Spiced Easter Biscuits

Filed under: Sweets — Tags: , — thinkingdan @ 10:26 am

Spiced and non-spiced, our recipe book claims that these originated in the West Country as an Easter tradition.  We’ve always been keen on tradition when it involves tasty food.

Spiced Easter Biscuits

There are two types of biscuits here – some flavoured with cinnamon with caster sugar, and others with golden caster sugar.  There is a definite difference, with the golden caster sugar giving a more subtle, buttery taste and of course the cinnamon ones tasting of cinnamon.  The cinnamon batch were just slightly overcooked so the comparison isn’t really fair, but we think the golden ones were the best.  Both are quite heavy in consistency, quite shortbread-like, and are very more-ish.

This is a tricky recipe for biscuits, involving separating egg yolk from white.

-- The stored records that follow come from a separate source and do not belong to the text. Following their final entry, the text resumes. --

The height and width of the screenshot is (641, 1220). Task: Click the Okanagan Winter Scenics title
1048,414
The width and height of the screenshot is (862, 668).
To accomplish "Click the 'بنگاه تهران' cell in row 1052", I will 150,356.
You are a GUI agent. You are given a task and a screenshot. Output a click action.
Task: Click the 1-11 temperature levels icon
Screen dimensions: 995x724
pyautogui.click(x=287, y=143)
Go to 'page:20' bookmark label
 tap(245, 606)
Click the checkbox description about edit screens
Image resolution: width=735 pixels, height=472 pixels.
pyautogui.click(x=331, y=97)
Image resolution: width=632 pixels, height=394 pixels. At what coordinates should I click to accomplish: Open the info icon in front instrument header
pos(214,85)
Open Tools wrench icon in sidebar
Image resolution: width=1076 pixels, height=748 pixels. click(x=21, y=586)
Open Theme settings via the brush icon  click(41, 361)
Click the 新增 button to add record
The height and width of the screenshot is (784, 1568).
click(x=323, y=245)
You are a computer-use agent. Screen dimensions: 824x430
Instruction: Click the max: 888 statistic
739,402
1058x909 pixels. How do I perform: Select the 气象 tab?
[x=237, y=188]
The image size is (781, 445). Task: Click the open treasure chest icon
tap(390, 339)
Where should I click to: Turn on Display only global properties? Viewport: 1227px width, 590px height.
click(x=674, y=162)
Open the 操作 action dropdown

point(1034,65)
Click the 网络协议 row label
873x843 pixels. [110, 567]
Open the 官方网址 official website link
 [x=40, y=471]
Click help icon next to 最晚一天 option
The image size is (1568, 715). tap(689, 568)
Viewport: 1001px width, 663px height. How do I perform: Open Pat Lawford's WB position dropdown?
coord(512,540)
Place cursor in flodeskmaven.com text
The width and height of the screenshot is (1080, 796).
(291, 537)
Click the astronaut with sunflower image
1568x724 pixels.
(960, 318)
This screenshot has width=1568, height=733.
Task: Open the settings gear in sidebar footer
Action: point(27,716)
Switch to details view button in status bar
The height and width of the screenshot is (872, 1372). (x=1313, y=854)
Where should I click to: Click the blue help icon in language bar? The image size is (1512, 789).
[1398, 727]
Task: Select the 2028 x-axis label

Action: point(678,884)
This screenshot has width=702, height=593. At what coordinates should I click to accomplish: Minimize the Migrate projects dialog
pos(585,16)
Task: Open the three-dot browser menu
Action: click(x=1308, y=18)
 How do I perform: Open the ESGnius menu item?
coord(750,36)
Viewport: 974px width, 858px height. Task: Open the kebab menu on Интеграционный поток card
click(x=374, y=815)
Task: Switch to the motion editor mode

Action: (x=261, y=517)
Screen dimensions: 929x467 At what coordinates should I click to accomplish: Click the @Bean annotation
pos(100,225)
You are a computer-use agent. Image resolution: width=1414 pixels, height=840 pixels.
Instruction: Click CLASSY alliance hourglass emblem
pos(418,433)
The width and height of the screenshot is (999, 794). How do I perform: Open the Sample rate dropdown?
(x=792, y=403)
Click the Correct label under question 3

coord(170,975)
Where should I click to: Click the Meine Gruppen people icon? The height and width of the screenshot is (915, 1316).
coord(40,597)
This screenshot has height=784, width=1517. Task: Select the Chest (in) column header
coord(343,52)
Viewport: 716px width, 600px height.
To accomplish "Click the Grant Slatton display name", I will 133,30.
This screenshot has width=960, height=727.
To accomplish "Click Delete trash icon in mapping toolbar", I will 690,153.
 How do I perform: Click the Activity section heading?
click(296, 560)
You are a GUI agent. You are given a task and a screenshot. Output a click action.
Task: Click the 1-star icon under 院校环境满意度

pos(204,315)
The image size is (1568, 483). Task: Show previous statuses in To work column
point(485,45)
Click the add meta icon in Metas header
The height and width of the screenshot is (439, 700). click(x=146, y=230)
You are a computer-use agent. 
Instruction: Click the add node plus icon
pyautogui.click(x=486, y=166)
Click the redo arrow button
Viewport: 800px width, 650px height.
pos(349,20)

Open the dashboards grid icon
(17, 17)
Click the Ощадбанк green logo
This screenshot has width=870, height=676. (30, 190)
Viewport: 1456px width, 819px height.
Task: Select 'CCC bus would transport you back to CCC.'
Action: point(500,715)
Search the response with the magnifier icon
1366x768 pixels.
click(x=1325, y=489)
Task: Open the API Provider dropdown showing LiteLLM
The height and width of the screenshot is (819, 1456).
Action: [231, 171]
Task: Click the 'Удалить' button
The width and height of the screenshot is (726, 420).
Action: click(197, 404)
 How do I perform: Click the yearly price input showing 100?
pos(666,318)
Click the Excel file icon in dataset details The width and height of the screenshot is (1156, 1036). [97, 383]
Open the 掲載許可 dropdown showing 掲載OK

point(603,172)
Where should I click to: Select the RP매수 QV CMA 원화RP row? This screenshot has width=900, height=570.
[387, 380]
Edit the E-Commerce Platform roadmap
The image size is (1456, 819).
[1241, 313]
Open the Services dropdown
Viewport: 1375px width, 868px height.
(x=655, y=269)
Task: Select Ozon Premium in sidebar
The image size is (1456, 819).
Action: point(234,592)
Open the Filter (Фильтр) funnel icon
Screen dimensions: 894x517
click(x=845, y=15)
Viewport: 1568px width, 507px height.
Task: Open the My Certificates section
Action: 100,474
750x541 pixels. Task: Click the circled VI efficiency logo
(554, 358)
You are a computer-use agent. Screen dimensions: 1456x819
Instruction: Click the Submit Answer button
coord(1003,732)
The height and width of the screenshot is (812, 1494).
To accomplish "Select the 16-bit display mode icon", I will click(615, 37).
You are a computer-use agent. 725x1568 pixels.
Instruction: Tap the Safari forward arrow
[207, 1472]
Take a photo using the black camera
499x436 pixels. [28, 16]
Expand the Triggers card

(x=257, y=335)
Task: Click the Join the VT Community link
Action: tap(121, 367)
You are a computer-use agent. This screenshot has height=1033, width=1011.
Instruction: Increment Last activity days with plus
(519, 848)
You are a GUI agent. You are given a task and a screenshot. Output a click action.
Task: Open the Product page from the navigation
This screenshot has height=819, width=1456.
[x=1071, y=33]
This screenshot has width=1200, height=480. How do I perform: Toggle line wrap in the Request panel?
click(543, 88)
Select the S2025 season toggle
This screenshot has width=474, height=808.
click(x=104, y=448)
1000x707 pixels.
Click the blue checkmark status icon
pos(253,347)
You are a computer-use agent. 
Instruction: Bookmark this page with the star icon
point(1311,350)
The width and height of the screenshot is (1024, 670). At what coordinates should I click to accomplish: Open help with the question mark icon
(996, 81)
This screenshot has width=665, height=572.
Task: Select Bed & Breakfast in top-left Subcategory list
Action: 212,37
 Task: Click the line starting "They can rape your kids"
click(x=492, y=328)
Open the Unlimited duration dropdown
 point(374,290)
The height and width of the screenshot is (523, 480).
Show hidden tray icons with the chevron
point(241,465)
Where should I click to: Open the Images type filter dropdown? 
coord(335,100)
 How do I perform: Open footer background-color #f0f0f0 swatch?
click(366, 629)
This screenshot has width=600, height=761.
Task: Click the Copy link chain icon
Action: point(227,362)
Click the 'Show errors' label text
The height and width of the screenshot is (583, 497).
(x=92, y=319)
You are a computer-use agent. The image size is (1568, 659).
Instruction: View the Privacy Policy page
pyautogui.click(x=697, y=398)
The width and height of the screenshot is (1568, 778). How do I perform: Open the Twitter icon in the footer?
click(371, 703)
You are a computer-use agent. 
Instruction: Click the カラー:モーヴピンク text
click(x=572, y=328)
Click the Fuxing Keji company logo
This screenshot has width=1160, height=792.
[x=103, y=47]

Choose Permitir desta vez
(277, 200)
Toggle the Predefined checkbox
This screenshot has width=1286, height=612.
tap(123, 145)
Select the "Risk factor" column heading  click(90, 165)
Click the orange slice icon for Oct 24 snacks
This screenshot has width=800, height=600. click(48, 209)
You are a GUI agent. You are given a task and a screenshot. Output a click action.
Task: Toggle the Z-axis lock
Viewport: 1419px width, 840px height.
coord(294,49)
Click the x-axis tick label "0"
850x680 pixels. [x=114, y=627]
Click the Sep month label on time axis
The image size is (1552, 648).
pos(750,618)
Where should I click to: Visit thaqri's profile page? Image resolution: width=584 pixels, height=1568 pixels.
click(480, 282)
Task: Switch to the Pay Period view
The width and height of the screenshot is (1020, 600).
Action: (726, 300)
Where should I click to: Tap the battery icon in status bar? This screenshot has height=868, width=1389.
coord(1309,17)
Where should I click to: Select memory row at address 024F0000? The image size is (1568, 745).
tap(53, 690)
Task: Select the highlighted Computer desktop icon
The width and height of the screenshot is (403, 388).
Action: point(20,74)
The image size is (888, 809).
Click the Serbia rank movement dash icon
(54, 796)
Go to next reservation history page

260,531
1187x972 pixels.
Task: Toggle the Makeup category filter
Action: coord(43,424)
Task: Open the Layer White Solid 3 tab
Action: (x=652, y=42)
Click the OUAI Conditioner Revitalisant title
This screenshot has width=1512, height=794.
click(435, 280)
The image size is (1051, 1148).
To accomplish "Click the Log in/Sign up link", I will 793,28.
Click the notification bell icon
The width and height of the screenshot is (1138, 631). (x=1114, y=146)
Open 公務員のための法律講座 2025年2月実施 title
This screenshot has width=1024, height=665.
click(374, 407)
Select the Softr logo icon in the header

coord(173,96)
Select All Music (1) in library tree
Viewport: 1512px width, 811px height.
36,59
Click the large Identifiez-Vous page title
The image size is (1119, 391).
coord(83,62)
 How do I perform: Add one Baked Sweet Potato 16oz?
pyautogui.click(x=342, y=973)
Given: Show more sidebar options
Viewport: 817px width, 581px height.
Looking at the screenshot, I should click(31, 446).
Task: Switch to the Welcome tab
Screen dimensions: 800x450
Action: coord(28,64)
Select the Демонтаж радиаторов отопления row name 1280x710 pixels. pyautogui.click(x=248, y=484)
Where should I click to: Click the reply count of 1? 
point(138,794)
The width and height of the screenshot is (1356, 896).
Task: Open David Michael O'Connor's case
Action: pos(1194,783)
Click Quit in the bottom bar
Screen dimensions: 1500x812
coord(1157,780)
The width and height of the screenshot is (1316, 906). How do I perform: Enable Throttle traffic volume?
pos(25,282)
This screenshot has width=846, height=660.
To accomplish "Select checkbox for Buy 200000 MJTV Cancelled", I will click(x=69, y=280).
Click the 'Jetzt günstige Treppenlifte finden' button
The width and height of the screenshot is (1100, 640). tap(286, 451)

Only the yolk goes into the main mixture, with the whites being painted on the top halfway through cooking to give a lovely crisp shiny appearance.  Additionally, there is mixed spice and candied peel in both types of biscuit, giving a slightly spicy flavour.  Other than that its the usual mix of butter, flour and currents, with just a dash of milk to soften the consistency.

I’d recommend trying these biscuits – they are not like anything you can buy from the supermarket, and apparently keep for a while in an airtight container (we’ll see – probably not unless it has a lock!).

Who made it: Anna did everything.

Recipe: Golden: “Cakes, bakes, puddings and prayers” by Susan Over, page 56.  Cinnamon: “Mary Berry’s Ultimate Cake Book”, page 149.